The terminology used herein is for the purpose of describing particular exemplary embodiments only and is not intended to be limiting. As used herein, the singular forms “a,” “an,” and “the” may be intended to include the plural forms as well, unless the context clearly indicates otherwise. The terms “comprises,” “comprising,” “including,” and “having,” are inclusive and therefore specify the presence of stated features, integers, steps, operations, elements, and/or components, but do not preclude the presence or addition of one or more other features, integers, steps, operations, elements, components, and/or groups thereof. The method steps, processes, and operations described herein are not to be construed as necessarily requiring their performance in the particular order discussed or illustrated, unless specifically identified as an order of performance. It is also to be understood that additional or alternative steps may be employed.
When a feature, element or layer is referred to as being “on,” “engaged to,” “connected to,” “coupled to,” “included with,” or “associated with” another feature, element or layer, it may be directly on, engaged, connected, coupled, or associated with/to the other feature, element or layer, or intervening features, elements or layers may be present. In contrast, when feature, element or layer is referred to as being “directly on,” “directly engaged to,” “directly connected to,” “directly coupled to,” “directly associated with” another feature, element or layer, there may be no intervening features, elements or layers present. Other words used to describe the relationship between elements should be interpreted in a like fashion (e.g., “between” versus “directly between,” “adjacent” versus “directly adjacent,” etc.). As used herein, the term “and/or” includes any and all combinations of one or more of the associated listed items.

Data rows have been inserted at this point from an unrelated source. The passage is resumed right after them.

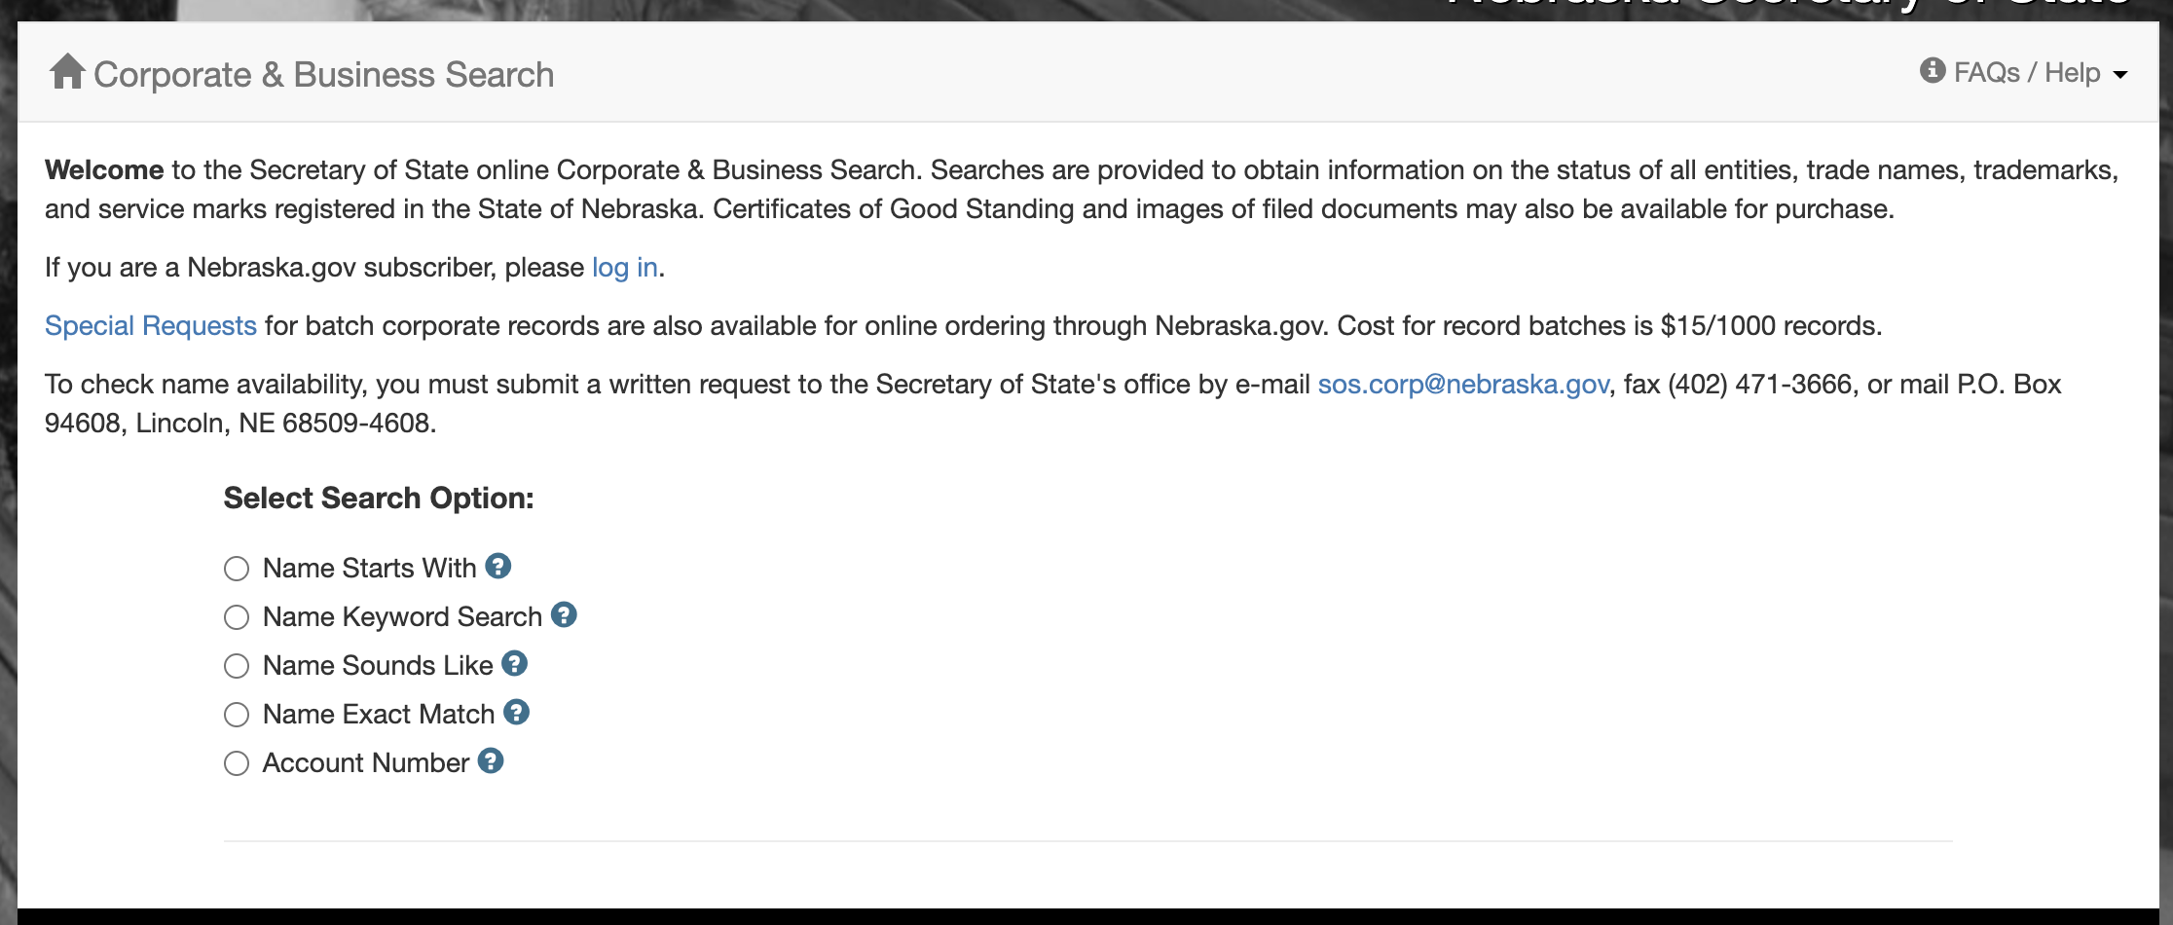Viewport: 2173px width, 925px height.
Task: Go to Corporate & Business Search title
Action: 323,75
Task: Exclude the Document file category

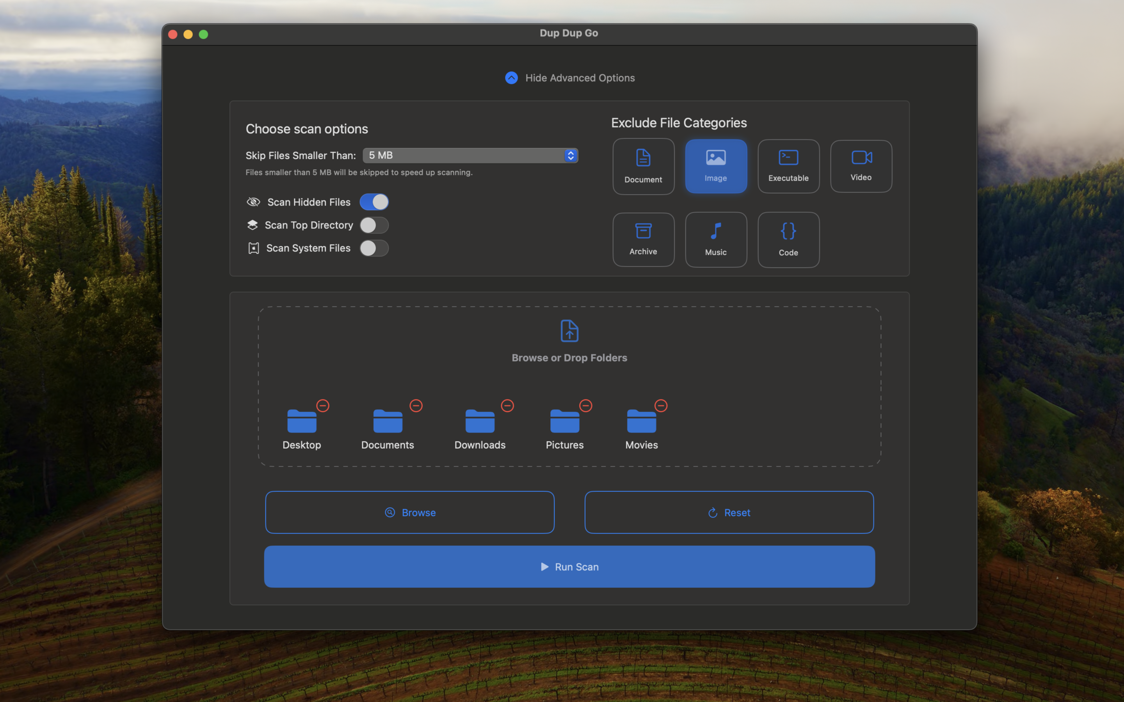Action: [643, 166]
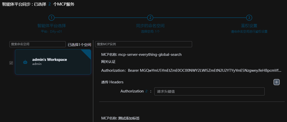Select the admin's Workspace namespace card

[x=53, y=62]
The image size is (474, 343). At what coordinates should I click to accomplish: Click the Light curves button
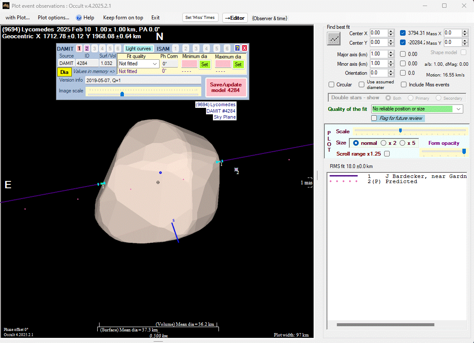tap(138, 49)
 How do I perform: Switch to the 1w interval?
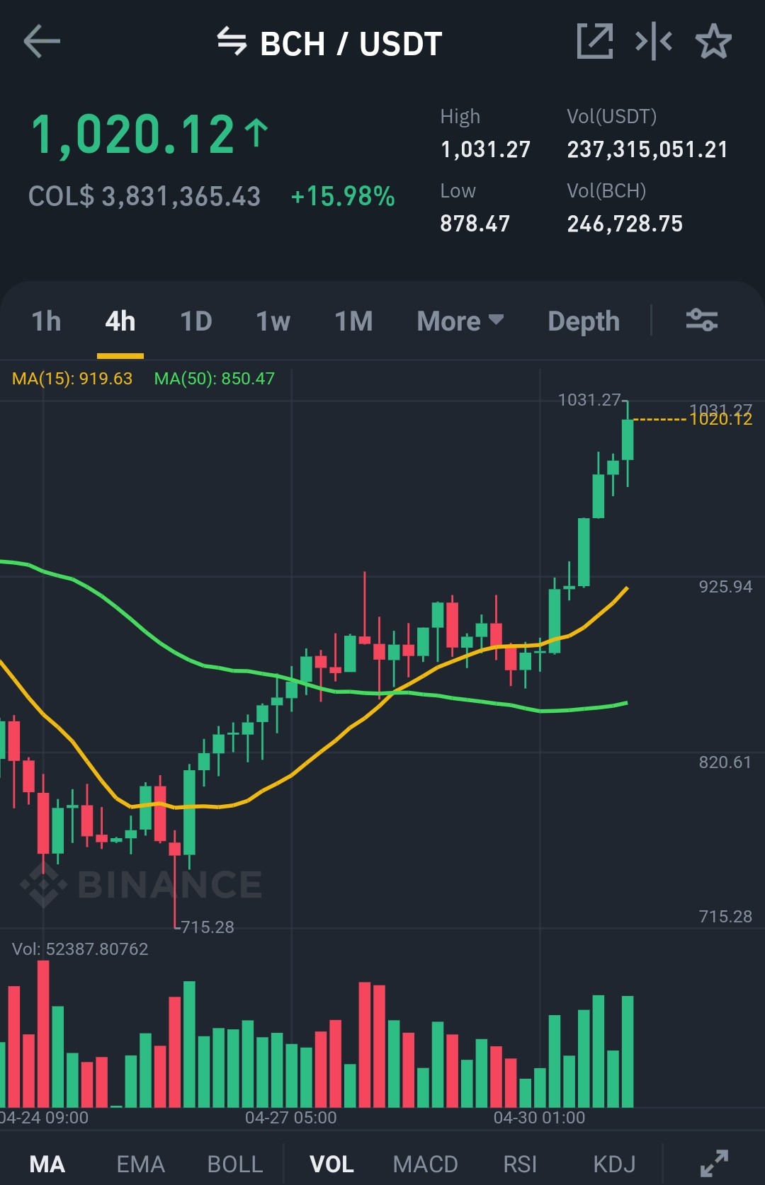[273, 321]
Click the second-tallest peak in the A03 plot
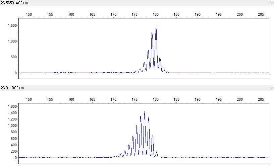Viewport: 274px width, 168px height. click(x=152, y=33)
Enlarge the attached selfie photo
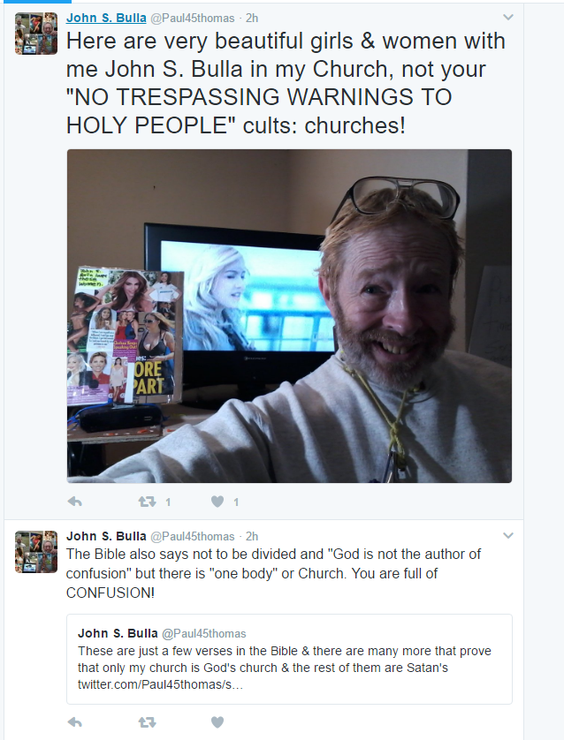 (289, 316)
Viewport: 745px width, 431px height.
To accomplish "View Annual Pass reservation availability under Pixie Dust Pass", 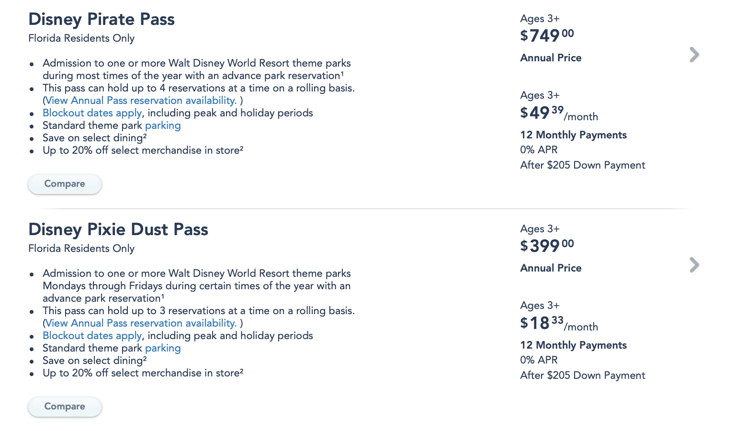I will point(141,323).
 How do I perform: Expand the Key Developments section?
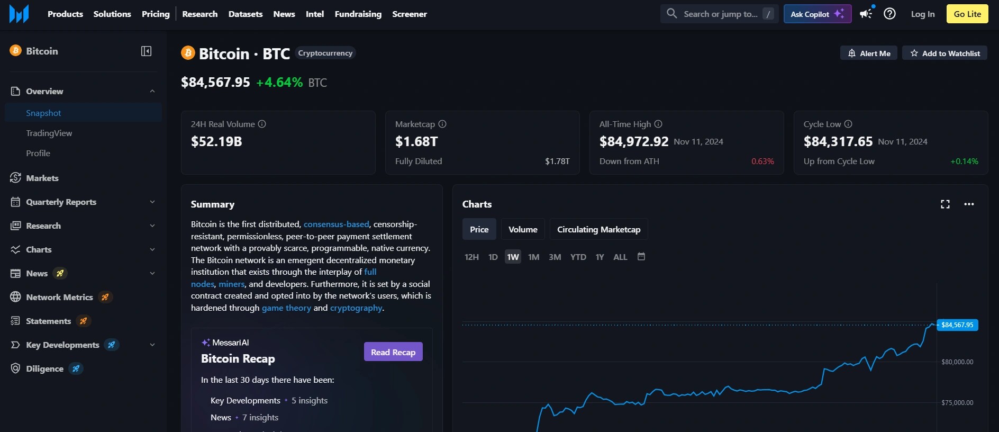pos(152,345)

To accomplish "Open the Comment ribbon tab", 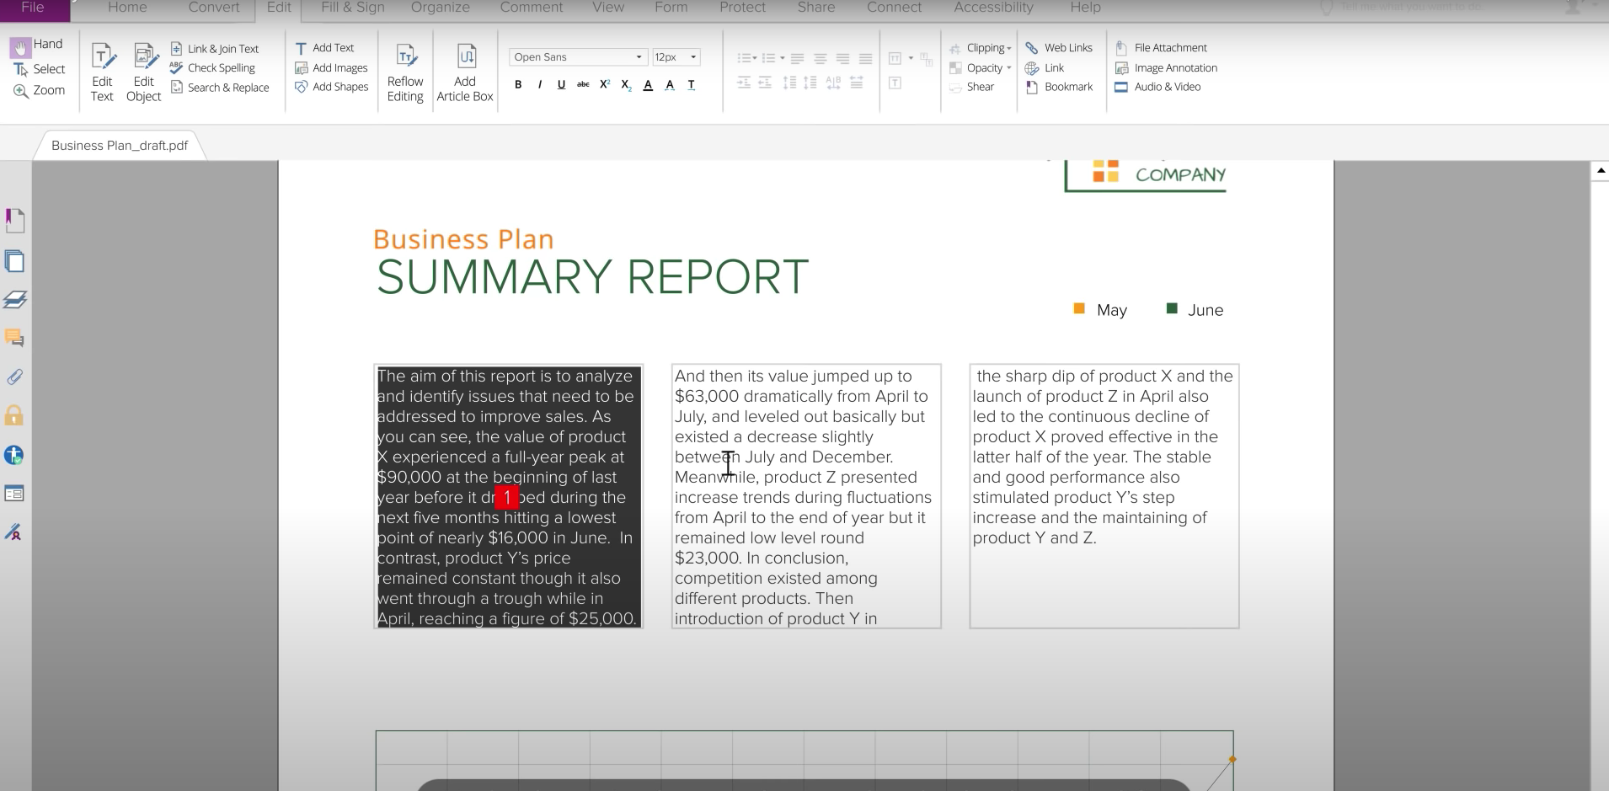I will point(531,8).
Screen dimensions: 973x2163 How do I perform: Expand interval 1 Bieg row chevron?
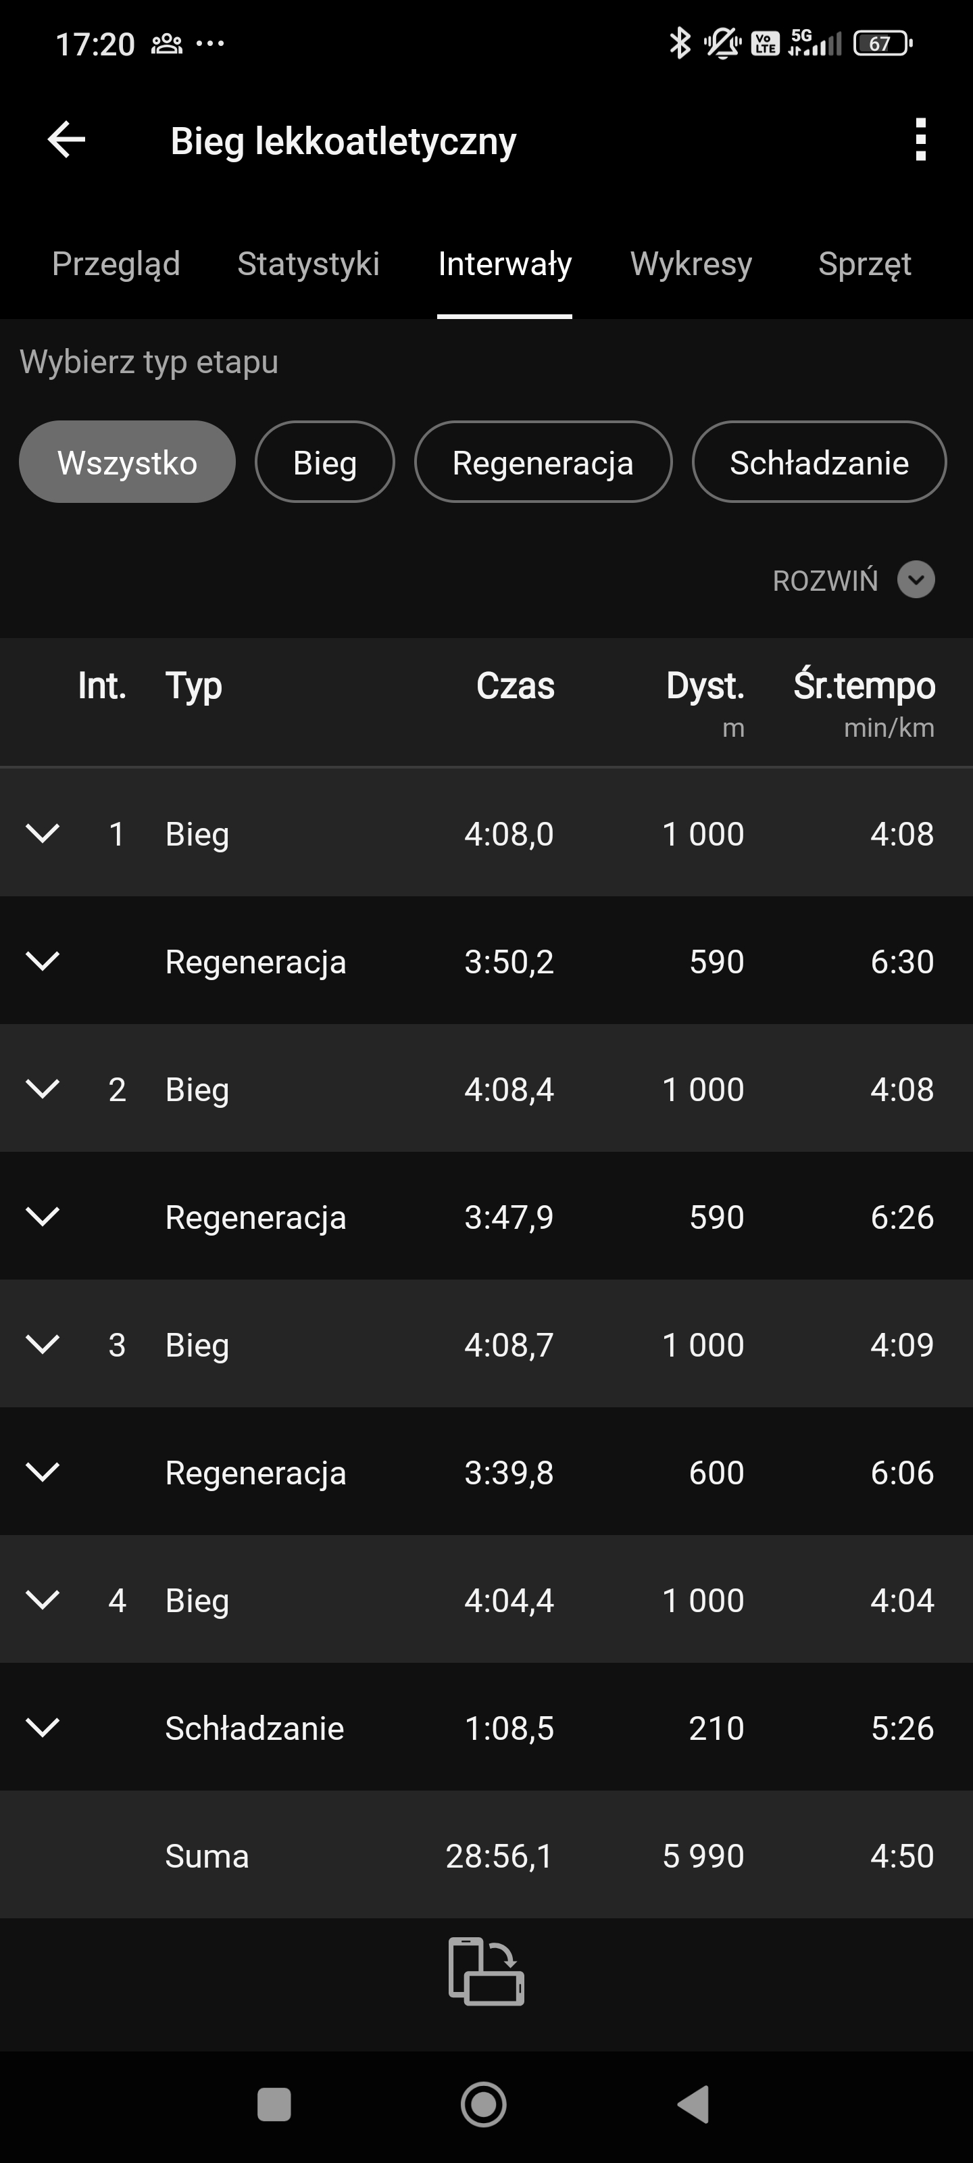click(x=43, y=833)
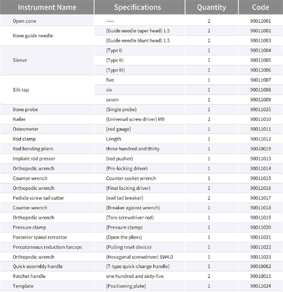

Although the terms first, second, third, etc. may be used herein to describe various elements and operations, these elements and operations should not be limited by these terms. These terms may be only used to distinguish one element or operation from another element or operation. Terms such as “first,” “second,” and other numerical terms when used herein do not imply a sequence or order unless clearly indicated by the context. Thus, a first element operation could be termed a second element or operation without departing from the teachings of the exemplary embodiments.
The foregoing description of exemplary embodiments has been provided for purposes of illustration and description. It is not intended to be exhaustive or to limit the disclosure. Individual elements or features of a particular embodiment are generally not limited to that particular embodiment, but, where applicable, are interchangeable and can be used in a selected embodiment, even if not specifically shown or described. The same may also be varied in many ways. Such variations are not to be regarded as a departure from the disclosure, and all such modifications are intended to be included within the scope of the disclosure.